Text ▸
BEGIN

How Much Will It Cost to Make Pre-K Truly Universal in New York State?

The research is clear: High-quality full-day pre-K can significantly improve children’s success in school and beyond, producing major savings for the public school system and the broader community as well. The short-term savings for schools accrues from reduced need for costly remedial services, grade retention, and special education. In the long run, the return on investment is much higher, netting benefits for children, families, the schools, and taxpayers. That’s because children who participate in these programs are more likely to be reading on grade level by third grade, graduate high school and go on to college, and become productive tax-paying citizens. Economists put the return as $7 for every $1 invested, thanks to reduced costs for social services and criminal justice. Pre-K graduates are also healthier. Nobel laureate James Heckman argues there is no better investment the U.S. can make in developing our full human potential.

CEE, in partnership with the Center for Children’s Initiatives, recognizes these enormous gains for New Yorkers in our new proposal, Making Pre-K Truly Universal in New York. This eight-year roadmap starts with four-year olds in high-need districts and expands to provide pre-K access to all three year olds and four year olds statewide by the eighth year.

Frank Mauro, the executive director of the Fiscal Policy Institute, an independent, nonpartisan, nonprofit research organization based in Albany, has conducted a careful cost analysis of our plan, which builds on the current state investment of $410 million in pre-K. In the first year, the plan would invest an additional $225 million to provide full-day service to approximately 20,000 four year olds in high-need districts. In the second year, the state would invest $476 million; this would cover about 40,000 four year olds in high-need districts.

This new investment is made in addition to necessary increases in K-12 funding, and assumes the state will pay the full costs of expanding pre-K in the first two years—and until districts have full funding levels necessary to meet Campaign for Fiscal Equity (CFE) v. State sound basic education requirements. The plan envisions local districts picking up an appropriate share of the costs, depending on their local wealth and levels of need, starting in the third year, if the CFE standards are met.

The chart below offers a guide to both the implementation plan and the costs. By year 8, the total cost to the state and local school districts will be approximate $2.4 billion—an increase in overall education spending of about 4%. That’s a bargain, given the incredible benefits that will accrue to children, schools, families, and taxpayers.

END

Data excerpts ▸
BEGIN

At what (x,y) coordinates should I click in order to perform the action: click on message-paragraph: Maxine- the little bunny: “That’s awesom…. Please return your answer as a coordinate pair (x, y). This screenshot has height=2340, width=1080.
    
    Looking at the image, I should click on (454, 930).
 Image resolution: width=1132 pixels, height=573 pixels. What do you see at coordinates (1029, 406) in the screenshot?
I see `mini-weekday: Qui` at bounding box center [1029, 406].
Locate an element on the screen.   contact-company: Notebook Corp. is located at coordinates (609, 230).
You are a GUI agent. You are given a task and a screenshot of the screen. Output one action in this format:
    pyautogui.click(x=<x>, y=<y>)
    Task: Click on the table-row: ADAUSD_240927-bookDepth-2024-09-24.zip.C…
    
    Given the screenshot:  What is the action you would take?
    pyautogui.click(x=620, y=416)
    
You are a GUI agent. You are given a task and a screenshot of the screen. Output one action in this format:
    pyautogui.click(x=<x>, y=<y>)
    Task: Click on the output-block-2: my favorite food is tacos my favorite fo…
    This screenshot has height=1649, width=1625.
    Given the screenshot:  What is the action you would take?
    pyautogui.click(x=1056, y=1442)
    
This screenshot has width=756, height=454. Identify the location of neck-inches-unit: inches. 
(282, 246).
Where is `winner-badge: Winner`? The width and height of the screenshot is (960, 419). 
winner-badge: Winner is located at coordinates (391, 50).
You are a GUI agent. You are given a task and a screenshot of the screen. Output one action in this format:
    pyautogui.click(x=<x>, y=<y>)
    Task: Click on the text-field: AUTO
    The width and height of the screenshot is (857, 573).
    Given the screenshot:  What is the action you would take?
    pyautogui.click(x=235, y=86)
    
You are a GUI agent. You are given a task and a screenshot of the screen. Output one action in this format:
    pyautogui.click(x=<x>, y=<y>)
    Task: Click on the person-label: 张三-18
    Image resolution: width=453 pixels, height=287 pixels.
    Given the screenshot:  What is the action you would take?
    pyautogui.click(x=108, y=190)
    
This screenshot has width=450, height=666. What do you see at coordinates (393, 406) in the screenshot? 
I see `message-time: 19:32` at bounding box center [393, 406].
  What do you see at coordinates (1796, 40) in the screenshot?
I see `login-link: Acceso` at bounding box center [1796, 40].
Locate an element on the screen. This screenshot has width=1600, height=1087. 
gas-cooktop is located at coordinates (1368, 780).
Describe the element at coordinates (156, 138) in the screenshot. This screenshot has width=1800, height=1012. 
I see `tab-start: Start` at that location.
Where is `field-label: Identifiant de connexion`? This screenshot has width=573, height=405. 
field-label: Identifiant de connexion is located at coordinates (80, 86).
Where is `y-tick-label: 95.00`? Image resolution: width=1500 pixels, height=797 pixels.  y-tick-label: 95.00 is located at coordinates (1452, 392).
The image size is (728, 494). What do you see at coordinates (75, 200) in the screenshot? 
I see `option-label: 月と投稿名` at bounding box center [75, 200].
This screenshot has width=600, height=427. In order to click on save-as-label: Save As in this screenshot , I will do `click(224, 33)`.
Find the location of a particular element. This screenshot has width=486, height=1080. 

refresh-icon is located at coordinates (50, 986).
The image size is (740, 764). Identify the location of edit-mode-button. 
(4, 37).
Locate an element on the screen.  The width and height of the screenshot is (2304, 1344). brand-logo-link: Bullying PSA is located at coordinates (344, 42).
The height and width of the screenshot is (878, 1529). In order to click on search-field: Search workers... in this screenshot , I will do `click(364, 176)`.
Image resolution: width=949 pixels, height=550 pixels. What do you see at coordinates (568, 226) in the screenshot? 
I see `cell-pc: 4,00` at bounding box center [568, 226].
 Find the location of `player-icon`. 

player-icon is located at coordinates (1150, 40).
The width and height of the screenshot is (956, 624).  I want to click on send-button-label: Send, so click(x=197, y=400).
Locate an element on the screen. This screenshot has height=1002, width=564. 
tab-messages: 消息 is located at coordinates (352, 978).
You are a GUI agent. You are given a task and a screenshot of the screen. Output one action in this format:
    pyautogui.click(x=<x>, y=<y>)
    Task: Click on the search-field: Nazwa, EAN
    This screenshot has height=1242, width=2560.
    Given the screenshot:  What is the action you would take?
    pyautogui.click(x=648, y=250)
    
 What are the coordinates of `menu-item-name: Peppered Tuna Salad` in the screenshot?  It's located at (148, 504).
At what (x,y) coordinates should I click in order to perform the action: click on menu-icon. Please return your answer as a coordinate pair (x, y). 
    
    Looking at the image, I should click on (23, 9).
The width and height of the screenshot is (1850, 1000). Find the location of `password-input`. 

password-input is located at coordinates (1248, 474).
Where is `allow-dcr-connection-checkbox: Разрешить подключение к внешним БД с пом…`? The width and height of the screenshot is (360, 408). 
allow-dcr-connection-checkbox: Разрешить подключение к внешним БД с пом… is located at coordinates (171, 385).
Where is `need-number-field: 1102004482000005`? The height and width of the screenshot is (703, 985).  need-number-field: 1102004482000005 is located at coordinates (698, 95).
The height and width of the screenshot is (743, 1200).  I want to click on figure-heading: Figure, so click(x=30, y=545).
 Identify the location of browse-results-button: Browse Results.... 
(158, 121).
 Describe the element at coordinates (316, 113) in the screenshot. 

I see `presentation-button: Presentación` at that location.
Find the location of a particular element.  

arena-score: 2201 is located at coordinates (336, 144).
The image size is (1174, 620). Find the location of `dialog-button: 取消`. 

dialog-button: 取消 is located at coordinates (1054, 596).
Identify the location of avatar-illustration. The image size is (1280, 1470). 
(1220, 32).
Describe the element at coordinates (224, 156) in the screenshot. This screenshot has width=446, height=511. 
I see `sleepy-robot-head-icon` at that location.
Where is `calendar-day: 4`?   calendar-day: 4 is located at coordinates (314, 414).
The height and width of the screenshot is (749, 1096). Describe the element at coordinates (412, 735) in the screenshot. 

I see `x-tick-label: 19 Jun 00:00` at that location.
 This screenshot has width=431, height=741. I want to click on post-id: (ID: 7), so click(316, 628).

END

Directive 1 ▸ According to the pre-K text, what return do economists put on every $1 invested?
Directive 2 ▸ Update the rows from the line with "What are the" to the line with "Looking at the image, I should click on (23, 9).", replacing "menu-icon" with "menu-button" and leaving everything else unchanged.
The text and the rows were drawn from unrelated sources.

Response 1 ▸ $7 for every $1 invested.

Response 2 ▸
 What are the coordinates of `menu-item-name: Peppered Tuna Salad` in the screenshot?  It's located at (148, 504).
At what (x,y) coordinates should I click in order to perform the action: click on menu-button. Please return your answer as a coordinate pair (x, y). 
    
    Looking at the image, I should click on (23, 9).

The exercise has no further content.